Published March 04, 2014
As geopolitical and financial volatility builds in Eastern Europe, banking analysts at Keefe, Bruyette & Woods warned this week that Citigroup’s (C) exposure to emerging markets creates a near-term headwind.
While Citi’s exposure to individual countries like Ukraine is minimal, KBW said the banking conglomerate’s combined exposure to emerging markets is “increasing meaningfully” and any contagion to Poland or Russia would be “meaningful.”
“There has been an uptick in volatility in emerging markets and we expect this to weigh on shares of Citigroup on a relative basis given the company’s EM exposure,” KBW analyst Frederick Cannon wrote in a note to clients on Monday.
The comments come as Ukraine has been thrust into the geopolitical spotlight in recent weeks following the ouster of Ukraine’s pro-Russian President Viktor Yanukovych and the decision by Russia’s Vladimir Putin to invade the strategic peninsula of Crimea.

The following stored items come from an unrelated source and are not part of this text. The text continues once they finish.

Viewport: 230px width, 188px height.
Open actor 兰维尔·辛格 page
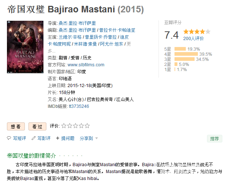point(70,37)
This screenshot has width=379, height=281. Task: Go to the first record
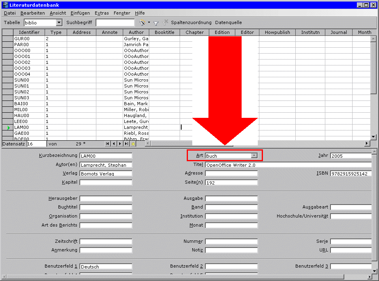pyautogui.click(x=107, y=144)
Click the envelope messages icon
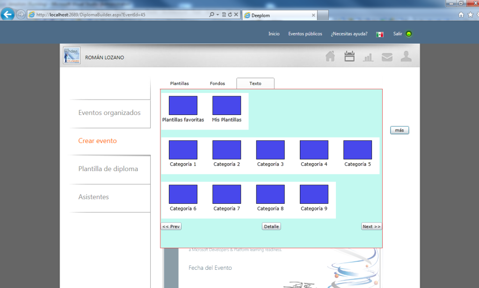The width and height of the screenshot is (479, 288). pos(387,57)
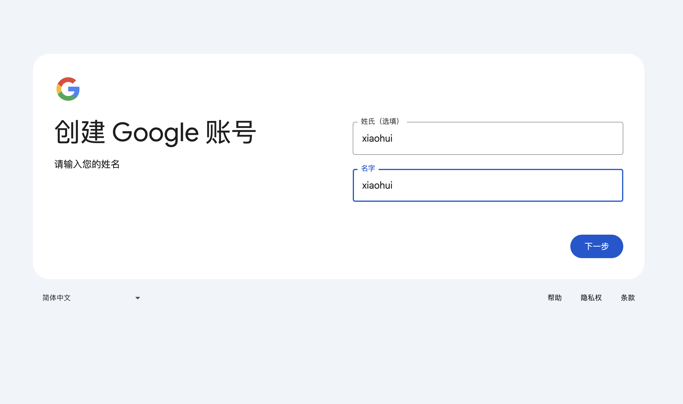Place cursor in "xiaohui" of the 名字 field
Viewport: 683px width, 404px height.
(377, 185)
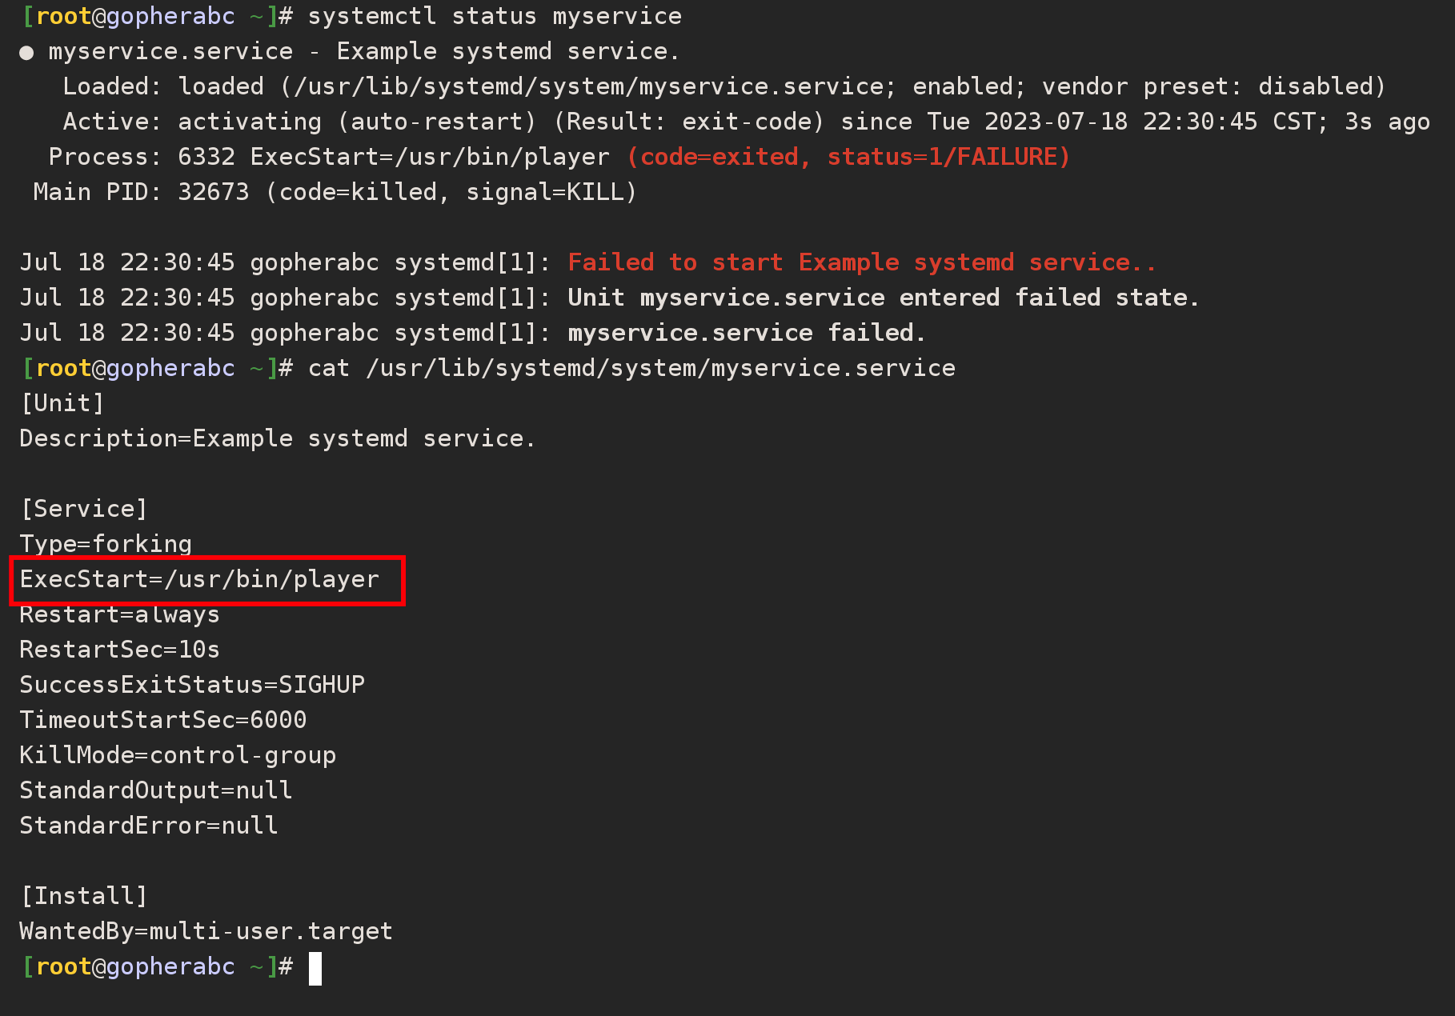
Task: Click the red 'Failed to start Example systemd service' text
Action: [x=861, y=262]
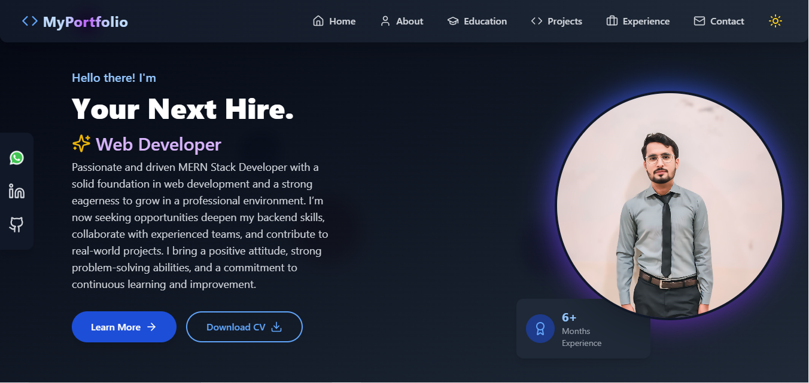Open the About section from navbar
This screenshot has height=383, width=809.
(402, 22)
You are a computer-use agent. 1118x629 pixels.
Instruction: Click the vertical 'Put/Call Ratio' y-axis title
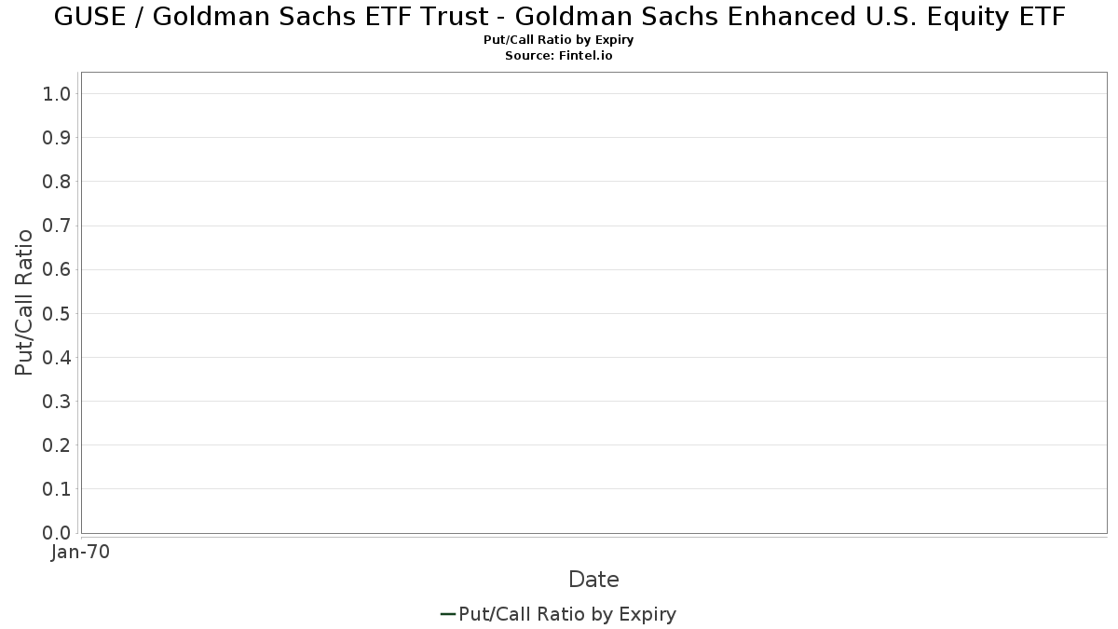[24, 303]
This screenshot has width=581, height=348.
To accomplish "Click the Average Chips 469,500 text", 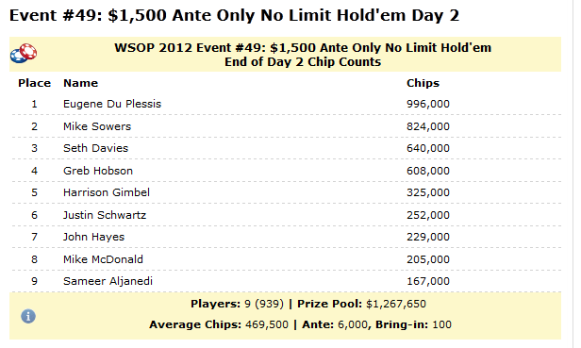I will click(219, 324).
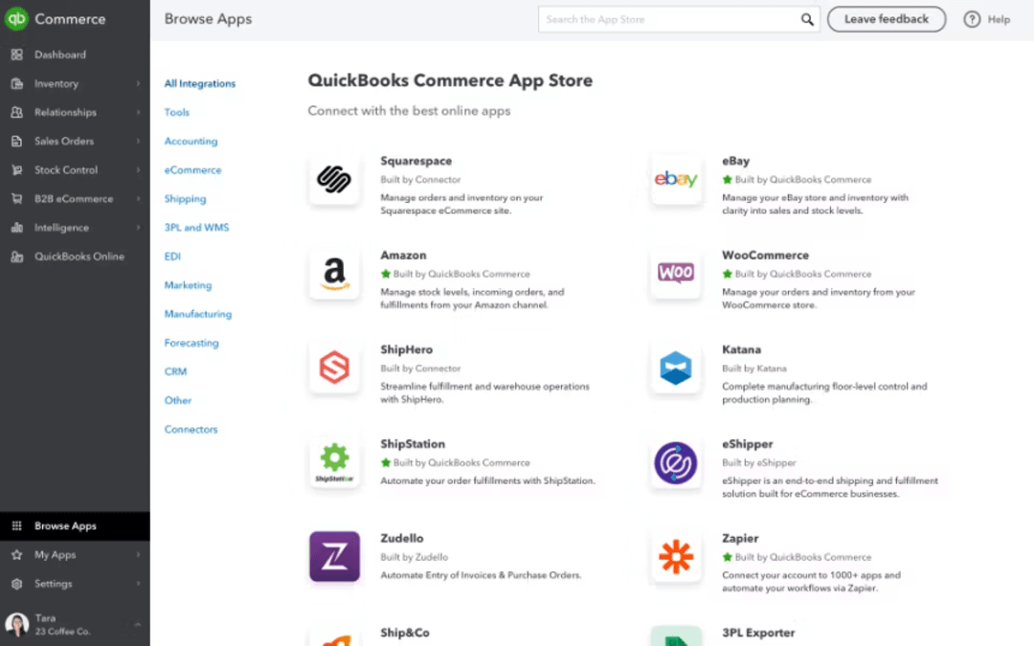The image size is (1034, 646).
Task: Open the Shipping category link
Action: point(185,198)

In response to the recent tensions and the threat of sanctions from the West, Russia’s stock market tumbled as much as 13% on Monday, wiping out nearly $60 billion in market cap before mounting a rebound on Tuesday. Russia’s currency also tumbled to record lows, prompting the country’s central bank to sharply hike interest rates.
Earlier this week, Citi disclosed $130 million of net investments in Ukraine, where the bank acknowledged “political changes, civil unrest and military action” have contributed to “significant economic uncertainty and volatility.” Citi said substantially all of that investment is hedged, but also listed total third-party assets of about $600 million at a Ukrainian subsidiary.
KBW characterized Citi’s exposure to Ukraine as “modest” compared with exposure to other emerging markets.
“Citi continues to closely monitor the political, economic and military situation in Ukraine, and will continue to take actions to mitigate its exposures to potential risk events,” the bank said in a filing on Monday.
KBW said it believes the “greater risk” to Citi is contagion to Poland, the bank’s largest exposure in Eastern Europe.
Likewise, Citi disclosed $10.3 billion of select assets in Russia at the end of 2013, excluding cash and other assets. KBW said that means Citi’s exposure of total assets is “likely higher” than $10.3 billion, but noted details for the company’s ZAO Citibank subsidiary were not available.
KBW said that while a Russian default like in 1998 is not likely, such an event would cause “material” potential losses for Citi. Economic sanctions could also cause elevated credit losses, lower revenue or even a loss of Citi’s banking license, the firm said.
“Even without contagion, increased EM volatility creates an overhang on shares of Citigroup that will likely remain for the near-term,” Cannon wrote.
Shares of New York-based Citi rallied 1.93% to $48.53 Tuesday morning, trimming their 2014 losses to 6.8%. The gains come as U.S. and global markets bounce back amid easing tensions between Russia and Ukraine.
Earlier this year, investors focused on Citi’s exposure to Argentina, which was taking the brunt of emerging market turmoil. Citi listed $4.2 billion of assets and $749 million in equity in its Argentine subsidiary as of the third quarter of 2013.
Citi recently revealed $400 million of fraud at a Mexican subsidiary and also said it received subpoenas from U.S. authorities probing the bank’s anti-money laundering controls.